Stored records:
────────

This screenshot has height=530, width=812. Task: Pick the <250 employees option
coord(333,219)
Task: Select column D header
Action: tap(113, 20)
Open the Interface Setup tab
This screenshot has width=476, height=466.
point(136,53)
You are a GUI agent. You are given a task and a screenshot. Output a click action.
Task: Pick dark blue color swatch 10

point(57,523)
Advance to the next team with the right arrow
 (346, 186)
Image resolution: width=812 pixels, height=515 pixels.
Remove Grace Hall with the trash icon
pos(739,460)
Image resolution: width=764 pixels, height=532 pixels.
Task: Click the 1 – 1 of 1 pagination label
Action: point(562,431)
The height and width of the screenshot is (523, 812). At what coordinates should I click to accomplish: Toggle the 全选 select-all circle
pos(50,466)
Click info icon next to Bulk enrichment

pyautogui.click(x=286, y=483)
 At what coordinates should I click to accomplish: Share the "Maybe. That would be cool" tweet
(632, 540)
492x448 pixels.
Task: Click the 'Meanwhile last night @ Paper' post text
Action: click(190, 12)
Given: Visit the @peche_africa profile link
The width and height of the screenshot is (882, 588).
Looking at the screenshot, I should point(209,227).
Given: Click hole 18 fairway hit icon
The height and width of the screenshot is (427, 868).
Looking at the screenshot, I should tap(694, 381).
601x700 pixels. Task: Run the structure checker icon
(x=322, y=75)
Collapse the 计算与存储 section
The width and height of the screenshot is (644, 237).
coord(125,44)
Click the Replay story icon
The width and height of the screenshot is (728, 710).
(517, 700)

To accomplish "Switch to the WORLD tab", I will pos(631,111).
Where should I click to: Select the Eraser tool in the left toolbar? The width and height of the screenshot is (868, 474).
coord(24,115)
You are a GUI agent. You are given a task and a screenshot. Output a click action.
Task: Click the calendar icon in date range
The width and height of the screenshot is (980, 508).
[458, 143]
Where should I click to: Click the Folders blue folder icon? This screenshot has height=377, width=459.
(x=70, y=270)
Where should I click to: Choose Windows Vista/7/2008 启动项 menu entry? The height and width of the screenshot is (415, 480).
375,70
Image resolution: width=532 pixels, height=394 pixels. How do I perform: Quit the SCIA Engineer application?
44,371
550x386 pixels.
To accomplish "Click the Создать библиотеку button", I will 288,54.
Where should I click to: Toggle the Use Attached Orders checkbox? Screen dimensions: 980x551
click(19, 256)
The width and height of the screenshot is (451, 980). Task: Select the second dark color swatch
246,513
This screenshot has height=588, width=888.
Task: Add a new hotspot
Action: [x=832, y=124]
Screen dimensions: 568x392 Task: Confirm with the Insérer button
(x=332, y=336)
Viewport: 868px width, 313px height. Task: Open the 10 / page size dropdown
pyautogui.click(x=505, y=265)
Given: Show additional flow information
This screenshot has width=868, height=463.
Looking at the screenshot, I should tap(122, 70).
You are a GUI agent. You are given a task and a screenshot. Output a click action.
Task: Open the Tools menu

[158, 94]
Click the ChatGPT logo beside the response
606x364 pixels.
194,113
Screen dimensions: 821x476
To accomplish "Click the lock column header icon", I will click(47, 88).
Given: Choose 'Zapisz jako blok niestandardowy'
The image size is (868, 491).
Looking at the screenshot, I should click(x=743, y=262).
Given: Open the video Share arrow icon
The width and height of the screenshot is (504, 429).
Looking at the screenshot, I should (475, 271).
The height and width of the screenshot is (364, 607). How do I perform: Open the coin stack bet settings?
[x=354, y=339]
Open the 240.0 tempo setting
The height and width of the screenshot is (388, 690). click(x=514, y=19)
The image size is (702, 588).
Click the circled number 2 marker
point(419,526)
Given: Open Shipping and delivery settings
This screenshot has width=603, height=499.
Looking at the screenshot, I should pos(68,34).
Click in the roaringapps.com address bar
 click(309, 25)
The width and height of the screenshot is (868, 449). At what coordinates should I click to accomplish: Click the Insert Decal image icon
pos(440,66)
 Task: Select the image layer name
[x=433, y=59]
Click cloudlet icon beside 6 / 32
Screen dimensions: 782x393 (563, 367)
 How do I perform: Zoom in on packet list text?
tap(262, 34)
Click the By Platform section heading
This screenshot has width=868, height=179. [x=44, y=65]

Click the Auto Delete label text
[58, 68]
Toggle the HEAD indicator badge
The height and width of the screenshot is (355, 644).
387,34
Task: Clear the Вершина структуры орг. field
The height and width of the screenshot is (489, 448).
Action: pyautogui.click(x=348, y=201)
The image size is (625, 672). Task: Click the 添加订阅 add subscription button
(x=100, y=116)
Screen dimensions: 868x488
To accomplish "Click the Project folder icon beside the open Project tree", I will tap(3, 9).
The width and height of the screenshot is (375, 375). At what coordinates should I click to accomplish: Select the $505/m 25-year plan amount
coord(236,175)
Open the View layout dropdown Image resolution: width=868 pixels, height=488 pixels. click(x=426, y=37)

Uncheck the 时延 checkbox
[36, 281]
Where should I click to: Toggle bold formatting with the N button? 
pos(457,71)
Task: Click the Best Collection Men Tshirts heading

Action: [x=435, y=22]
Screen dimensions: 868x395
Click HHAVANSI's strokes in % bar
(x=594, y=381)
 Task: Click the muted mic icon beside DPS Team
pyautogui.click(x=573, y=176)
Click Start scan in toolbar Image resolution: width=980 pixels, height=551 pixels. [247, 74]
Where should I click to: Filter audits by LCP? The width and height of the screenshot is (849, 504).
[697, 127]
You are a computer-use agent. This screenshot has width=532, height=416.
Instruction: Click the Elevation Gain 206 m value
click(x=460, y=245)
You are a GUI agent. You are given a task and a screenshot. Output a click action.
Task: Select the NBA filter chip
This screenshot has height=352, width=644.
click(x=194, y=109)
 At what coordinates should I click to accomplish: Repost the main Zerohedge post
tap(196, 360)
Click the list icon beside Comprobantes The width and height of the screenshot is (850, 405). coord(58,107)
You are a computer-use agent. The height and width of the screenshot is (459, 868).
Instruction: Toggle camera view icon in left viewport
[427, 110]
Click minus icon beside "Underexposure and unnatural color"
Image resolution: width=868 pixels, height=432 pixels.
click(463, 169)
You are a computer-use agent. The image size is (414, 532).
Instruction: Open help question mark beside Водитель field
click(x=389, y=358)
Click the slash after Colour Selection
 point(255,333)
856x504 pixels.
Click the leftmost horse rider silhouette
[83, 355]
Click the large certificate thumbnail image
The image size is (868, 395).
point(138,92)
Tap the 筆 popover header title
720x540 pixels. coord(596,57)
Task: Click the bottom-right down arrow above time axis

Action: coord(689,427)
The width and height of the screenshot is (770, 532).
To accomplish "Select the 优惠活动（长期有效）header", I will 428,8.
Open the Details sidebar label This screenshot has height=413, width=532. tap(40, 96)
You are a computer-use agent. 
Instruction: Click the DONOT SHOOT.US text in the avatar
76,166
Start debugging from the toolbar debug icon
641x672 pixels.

────────

What is needed is each line of the entries that contains the word "will".

Result below |
To accomplish "Switch to the WORLD tab", I will pos(631,111).
To accomplish "Click the Создать библиотеку button", I will 288,54.
To accomplish "Click the lock column header icon", I will click(47, 88).
To accomplish "Click the Project folder icon beside the open Project tree", I will tap(3, 9).
To accomplish "Select the 优惠活动（长期有效）header", I will 428,8.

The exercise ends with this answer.